Oxygen-containing heterocycles were reviewed as privileged scaffolds that had driven recent advances in rational drug design and synthetic methodology. The manuscript synthesized literature (2015-2025) on oxadiazoles, coumarins, morpholines, pyrans, furans, benzofurans and chromones and summarized how these scaffolds were engineered to optimize potency, selectivity and CNS drug-like properties. Mechanistic analyses demonstrated that oxygen atoms and carbonyl or ether functionalities consistently mediated key hydrogen-bonding and Pi-interactions within the catalytic anionic site (CAS) and peripheral anionic site (PAS) of acetylcholinesterase (AChE) and butyrylcholinesterase (BChE), rationalizing observed AChE/BChE SAR and dual-site binding.

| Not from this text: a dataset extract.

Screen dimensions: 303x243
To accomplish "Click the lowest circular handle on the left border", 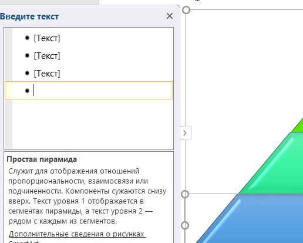I will (185, 225).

Representative medicinal chemistry campaigns were highlighted: coumarin and coumarin-hybrid series provided potent dual-site inhibitors; 1,2-oxadiazoles or 1,3,4-oxadiazoles produced sub to low-nanomolar AChE/BChE leads; morpholine-bearing scaffolds afforded favourable BBB permeability and mixed-type inhibition; and pyranone-carbamate hybrids delivered highly BChE-selective inhibitors with promising in vivo cognitive effects. Synthetic strategies (multicomponent reactions, metal-catalysed cyclizations and green/one-pot protocols) were reviewed and correlated with scaffold diversification and improved ADME profiles. The review concluded by identifying gaps limited unified docking/SAR databases and sparse translational safety data and proposed a workflow combining fragment-based design, dual-site targeting and early ADME profiling to accelerate lead optimisation toward clinically relevant cholinesterase modulators. This focused synthesis of structure activity, mechanism and synthetic access was intended to inform future heterocycle-centric programs against neurodegenerative targets.